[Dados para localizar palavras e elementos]

------------------------------------------------------------------------

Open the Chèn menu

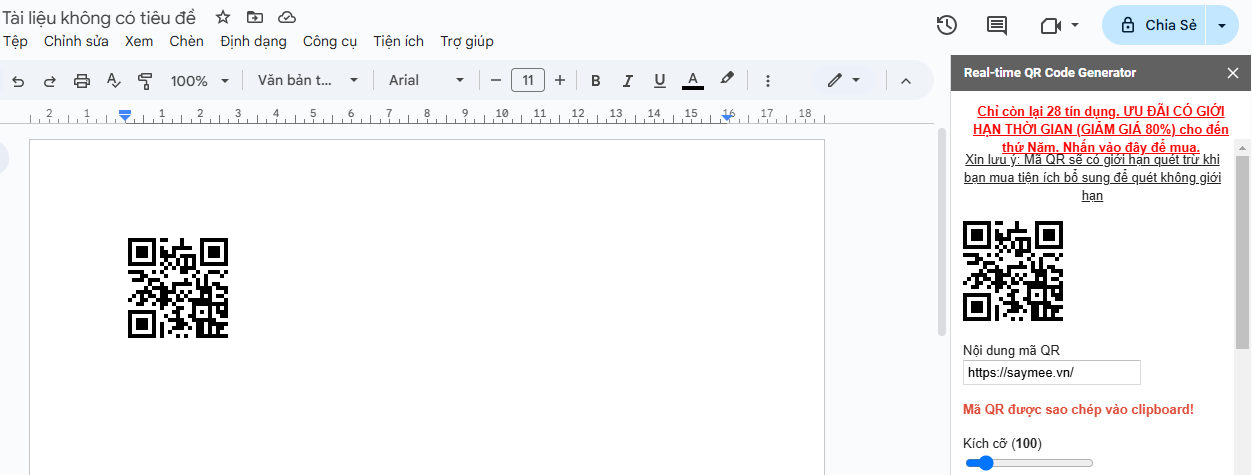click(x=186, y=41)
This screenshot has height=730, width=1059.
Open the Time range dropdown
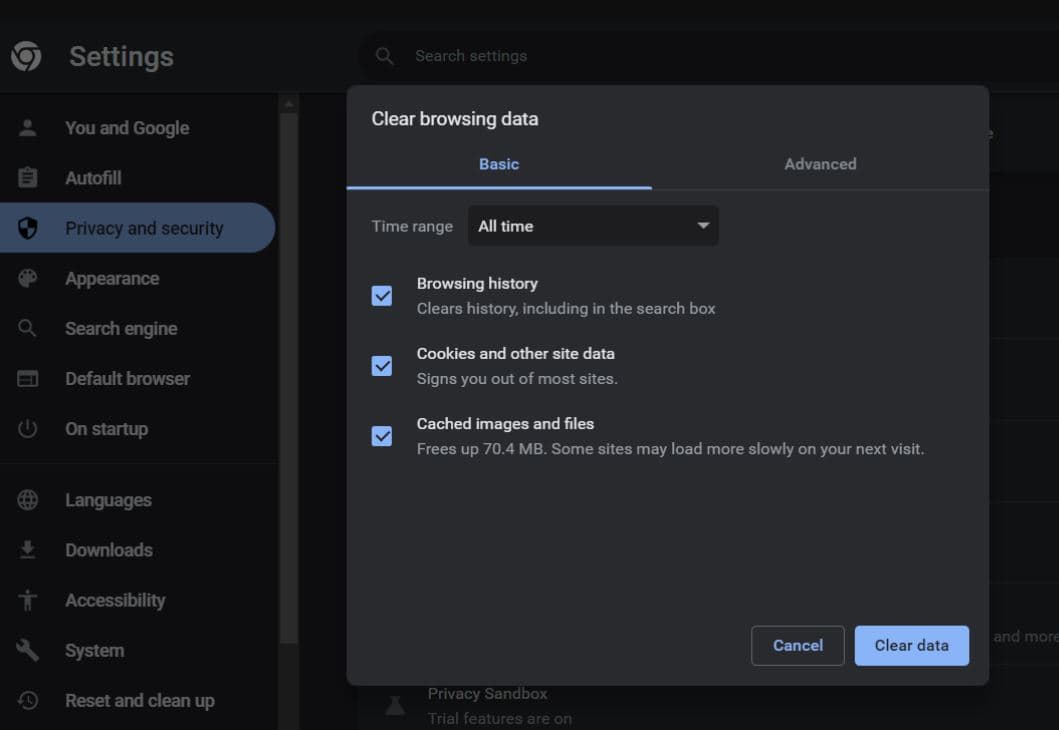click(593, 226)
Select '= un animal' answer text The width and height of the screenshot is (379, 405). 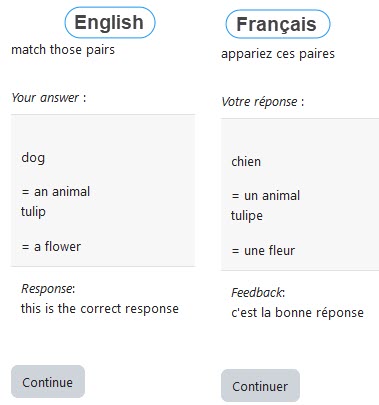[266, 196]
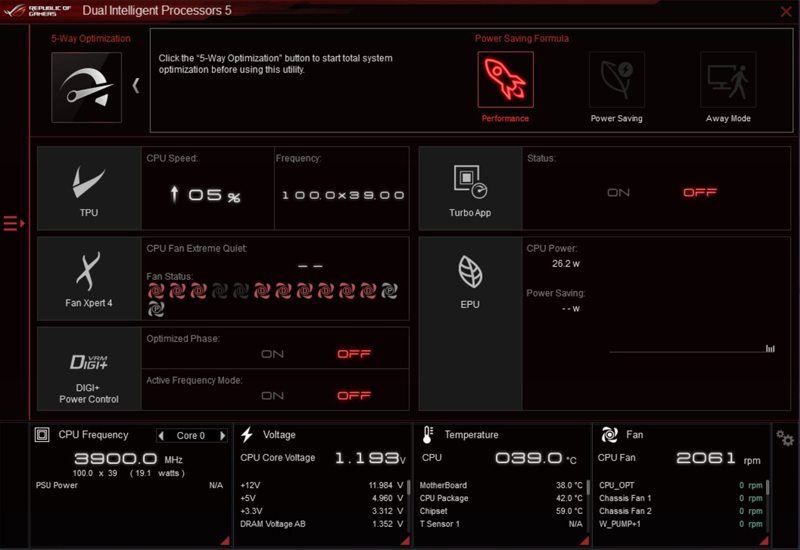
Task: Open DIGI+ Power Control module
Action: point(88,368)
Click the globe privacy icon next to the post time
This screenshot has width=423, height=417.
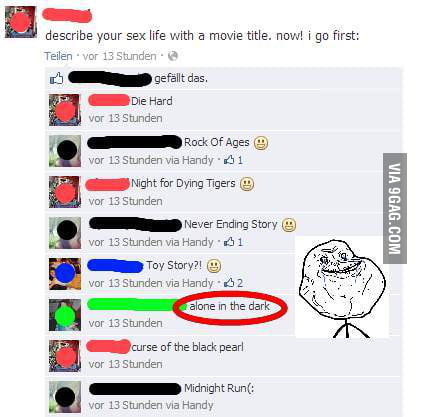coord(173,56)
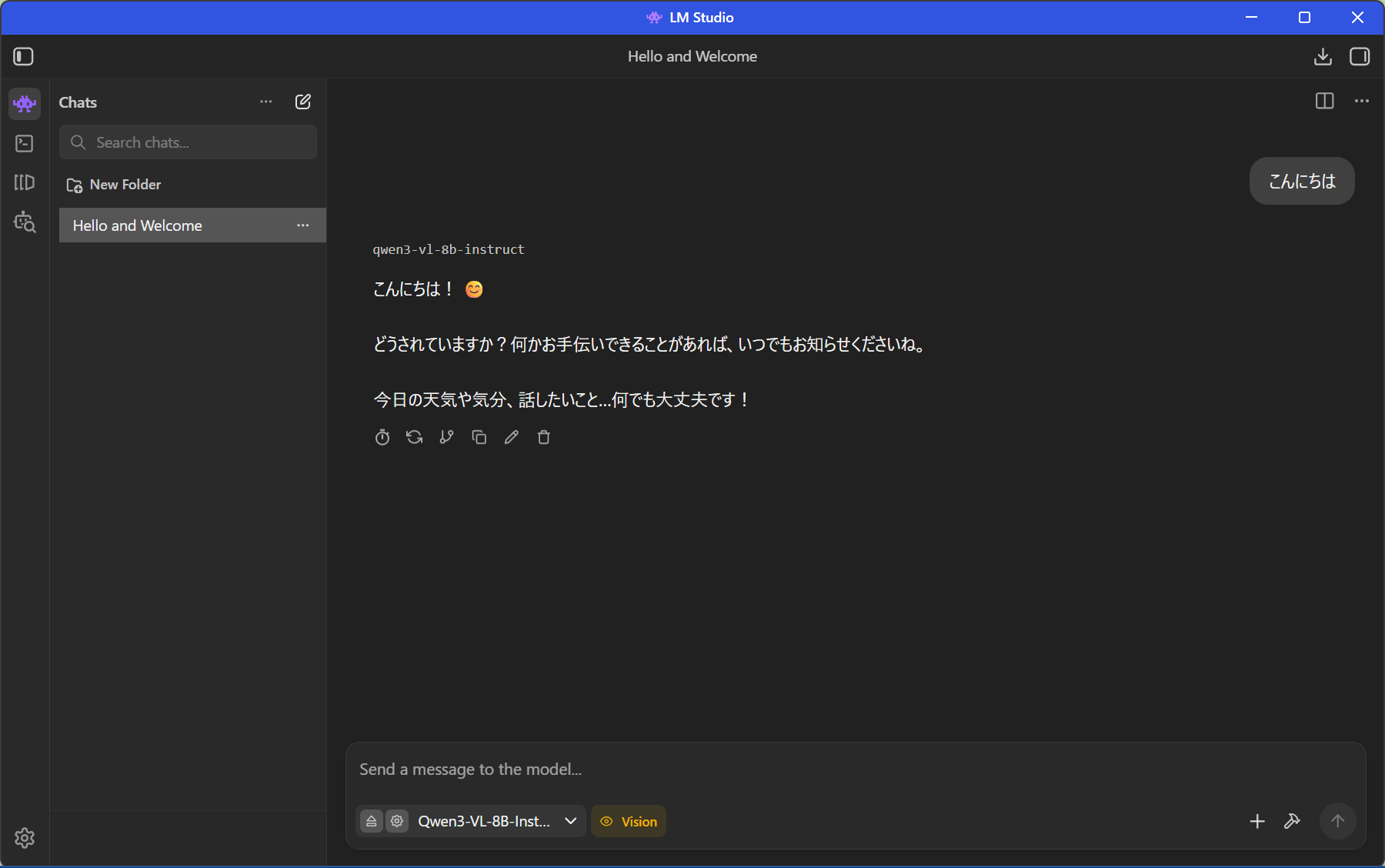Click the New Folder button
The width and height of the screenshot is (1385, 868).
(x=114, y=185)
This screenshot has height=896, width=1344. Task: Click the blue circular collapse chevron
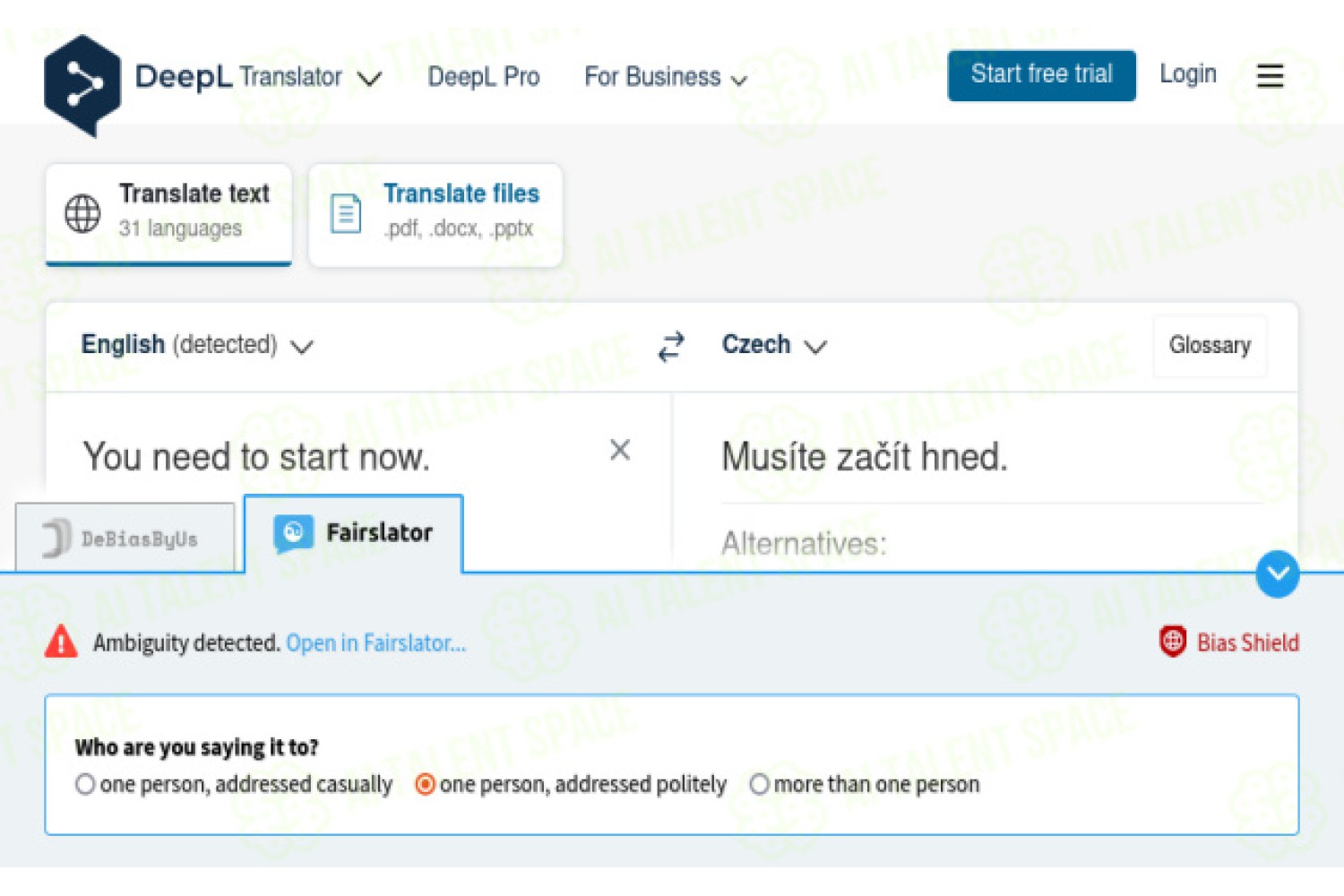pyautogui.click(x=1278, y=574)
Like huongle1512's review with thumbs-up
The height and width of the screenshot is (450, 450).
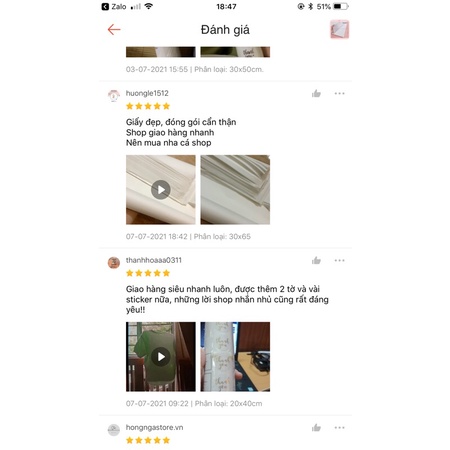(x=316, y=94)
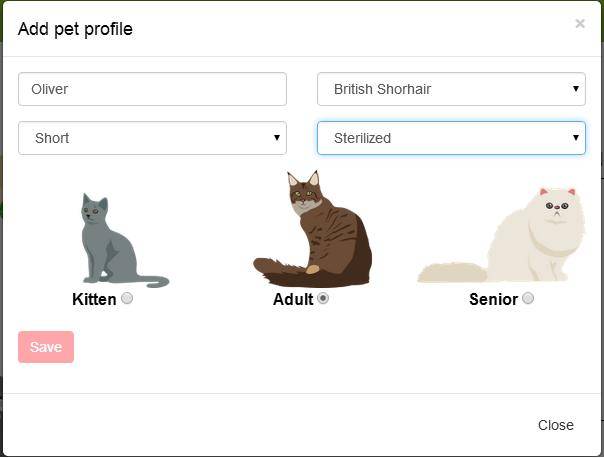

------------------------------------------------------------------------

Objetivo ▸
Transforme em uma tabela Markdown, com as colunas "Nº" e "Conteúdo", as linhas das entradas que vão da linha que contém "This screenshot has height=896, width=1344." até o fim das entradas, incluindo as duas pontas. Numere cada linha, pule as linhas em branco e deixe as imagens de fora da resposta.

Resultado correto ▸
| Nº | Conteúdo |
|---|---|
| 1 | This screenshot has height=896, width=1344. Task: Click the blue circular collapse chevron |
| 2 | pyautogui.click(x=1278, y=574) |
| 3 | Like huongle1512's review with thumbs-up |
| 4 | The height and width of the screenshot is (450, 450). |
| 5 | (x=316, y=94) |